FAJAR, MAKASSAR — Upaya penguatan budaya riset di lingkungan pendidikan tinggi kembali menunjukkan hasil positif. Sebanyak sembilan dosen Politeknik Kesehatan Megarezky (Polimerz) dinyatakan lolos dalam Program Pendanaan Riset dan Pengembangan Tahun 2026, sebuah skema kompetitif nasional yang ditujukan untuk mendorong lahirnya inovasi dan solusi berbasis keilmuan.

Capaian ini tidak sekadar menjadi prestasi administratif, melainkan mencerminkan meningkatnya kapasitas akademik dosen dalam merancang riset yang relevan, aplikatif, dan berdampak bagi masyarakat. Di tengah tuntutan transformasi pendidikan tinggi, keberhasilan tersebut menegaskan posisi Polimerz sebagai institusi yang adaptif terhadap agenda penguatan tridarma perguruan tinggi, khususnya pada dimensi penelitian.

Direktur Polimerz, Dr. Hairuddin K, S.S., S.KM., M.Kes. menilai, keberhasilan sembilan dosen tersebut merupakan bagian dari proses panjang pembinaan riset yang terus diakselerasi dalam beberapa tahun terakhir.

“Pendanaan ini bukan hanya capaian individual, tetapi juga refleksi dari ekosistem akademik yang mulai tumbuh secara sistematis di Polimerz. Kami mendorong riset yang tidak berhenti pada publikasi, tetapi berorientasi pada kebermanfaatan sosial,” ujarnya.

Ia menambahkan, arah kebijakan institusi saat ini difokuskan pada pengembangan riset terapan di bidang kesehatan, yang mampu menjawab persoalan riil di masyarakat, mulai dari penguatan layanan kesehatan dasar hingga inovasi teknologi kesehatan berbasis kebutuhan lokal.

Salah satu dosen penerima pendanaan, Muhammad Arif Rahman, S.Kep., M.H.Kes. mengungkapkan bahwa program ini memberikan ruang strategis untuk memperdalam kajian ilmiah sekaligus memperluas kontribusi penelitian terhadap praktik di lapangan.

“Riset yang kami kembangkan diarahkan tidak hanya untuk memperkaya khazanah akademik, tetapi juga sebagai instrumen intervensi berbasis data dalam meningkatkan kualitas layanan kesehatan.

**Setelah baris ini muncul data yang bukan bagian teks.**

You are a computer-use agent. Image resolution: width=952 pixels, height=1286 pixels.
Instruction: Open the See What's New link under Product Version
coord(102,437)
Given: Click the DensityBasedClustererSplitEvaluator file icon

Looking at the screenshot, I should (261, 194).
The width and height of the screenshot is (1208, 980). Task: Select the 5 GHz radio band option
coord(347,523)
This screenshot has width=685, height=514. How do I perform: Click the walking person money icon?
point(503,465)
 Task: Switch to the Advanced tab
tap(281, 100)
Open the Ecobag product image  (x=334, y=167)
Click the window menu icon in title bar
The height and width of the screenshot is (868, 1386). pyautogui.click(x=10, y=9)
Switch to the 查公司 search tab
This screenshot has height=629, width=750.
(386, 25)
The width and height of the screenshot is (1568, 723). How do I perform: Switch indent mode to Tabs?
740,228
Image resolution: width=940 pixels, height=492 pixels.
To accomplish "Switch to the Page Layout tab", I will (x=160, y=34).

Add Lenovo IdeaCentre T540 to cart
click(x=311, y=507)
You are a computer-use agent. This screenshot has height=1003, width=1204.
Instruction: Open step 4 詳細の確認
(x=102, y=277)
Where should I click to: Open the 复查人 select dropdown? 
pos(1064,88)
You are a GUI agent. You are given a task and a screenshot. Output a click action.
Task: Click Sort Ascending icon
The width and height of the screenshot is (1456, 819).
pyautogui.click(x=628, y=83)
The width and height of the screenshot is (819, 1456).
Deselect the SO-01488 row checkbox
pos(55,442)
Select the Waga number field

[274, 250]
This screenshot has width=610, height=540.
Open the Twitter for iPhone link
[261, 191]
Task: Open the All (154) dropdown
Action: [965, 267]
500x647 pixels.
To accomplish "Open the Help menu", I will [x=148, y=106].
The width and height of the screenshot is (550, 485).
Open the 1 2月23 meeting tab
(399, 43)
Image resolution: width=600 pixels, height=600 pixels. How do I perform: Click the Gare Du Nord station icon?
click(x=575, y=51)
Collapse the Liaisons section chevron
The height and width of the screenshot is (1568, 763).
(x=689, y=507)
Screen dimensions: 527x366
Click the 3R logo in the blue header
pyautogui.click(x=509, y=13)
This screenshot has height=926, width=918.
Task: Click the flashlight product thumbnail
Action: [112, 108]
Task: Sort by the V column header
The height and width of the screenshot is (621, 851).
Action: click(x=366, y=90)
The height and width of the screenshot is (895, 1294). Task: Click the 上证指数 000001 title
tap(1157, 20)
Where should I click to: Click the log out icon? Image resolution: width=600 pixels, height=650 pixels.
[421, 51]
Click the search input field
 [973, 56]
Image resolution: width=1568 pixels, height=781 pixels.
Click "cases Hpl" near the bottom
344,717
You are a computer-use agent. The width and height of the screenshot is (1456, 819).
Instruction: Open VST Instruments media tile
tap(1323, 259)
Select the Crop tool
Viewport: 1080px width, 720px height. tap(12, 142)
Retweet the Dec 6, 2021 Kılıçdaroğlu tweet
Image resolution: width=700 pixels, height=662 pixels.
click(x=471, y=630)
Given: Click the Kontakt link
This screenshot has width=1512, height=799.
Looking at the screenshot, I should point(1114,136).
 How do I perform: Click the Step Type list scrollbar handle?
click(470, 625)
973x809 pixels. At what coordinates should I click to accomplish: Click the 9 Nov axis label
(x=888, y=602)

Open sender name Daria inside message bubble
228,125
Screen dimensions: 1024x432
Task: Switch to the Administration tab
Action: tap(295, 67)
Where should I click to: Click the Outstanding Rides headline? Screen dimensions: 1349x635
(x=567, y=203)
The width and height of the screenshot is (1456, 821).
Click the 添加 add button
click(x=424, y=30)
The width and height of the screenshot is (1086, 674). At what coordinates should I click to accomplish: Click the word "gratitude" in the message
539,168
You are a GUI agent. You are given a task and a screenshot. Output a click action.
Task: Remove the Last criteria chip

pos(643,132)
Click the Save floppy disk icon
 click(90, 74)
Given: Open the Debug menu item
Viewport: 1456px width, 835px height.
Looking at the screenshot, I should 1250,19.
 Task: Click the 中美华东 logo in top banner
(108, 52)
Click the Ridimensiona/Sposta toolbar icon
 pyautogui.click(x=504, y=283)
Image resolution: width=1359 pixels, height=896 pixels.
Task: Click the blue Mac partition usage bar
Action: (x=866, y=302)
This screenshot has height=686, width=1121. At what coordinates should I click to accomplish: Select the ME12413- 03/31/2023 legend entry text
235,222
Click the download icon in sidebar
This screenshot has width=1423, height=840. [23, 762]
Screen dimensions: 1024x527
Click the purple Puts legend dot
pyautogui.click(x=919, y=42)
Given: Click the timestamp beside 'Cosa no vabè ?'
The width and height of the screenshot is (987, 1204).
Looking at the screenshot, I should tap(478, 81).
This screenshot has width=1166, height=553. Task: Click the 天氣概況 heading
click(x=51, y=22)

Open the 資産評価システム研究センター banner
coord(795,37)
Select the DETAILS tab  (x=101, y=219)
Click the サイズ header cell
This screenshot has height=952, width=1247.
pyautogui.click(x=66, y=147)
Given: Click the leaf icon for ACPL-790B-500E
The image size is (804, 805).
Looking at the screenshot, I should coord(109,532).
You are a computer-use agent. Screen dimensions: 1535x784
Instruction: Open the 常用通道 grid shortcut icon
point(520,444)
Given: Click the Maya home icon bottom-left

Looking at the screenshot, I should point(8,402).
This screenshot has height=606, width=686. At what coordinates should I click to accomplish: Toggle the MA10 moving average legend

Ini menjadi tantangan sekaligus peluang,” tuturnya.

Dalam konteks yang lebih luas, keberhasilan ini selaras dengan agenda transformasi pendidikan tinggi nasional yang menekankan pada penguatan riset unggulan, kolaborasi lintas disiplin, serta hilirisasi hasil penelitian. Perguruan tinggi dituntut tidak hanya menjadi pusat produksi pengetahuan, tetapi juga agen perubahan sosial yang responsif terhadap dinamika masyarakat.

Dengan capaian tersebut, Polimerz menegaskan komitmennya untuk terus memperkuat tata kelola riset, memperluas jejaring kolaborasi, serta meningkatkan kapasitas dosen dalam menghasilkan penelitian yang kompetitif di tingkat nasional maupun global.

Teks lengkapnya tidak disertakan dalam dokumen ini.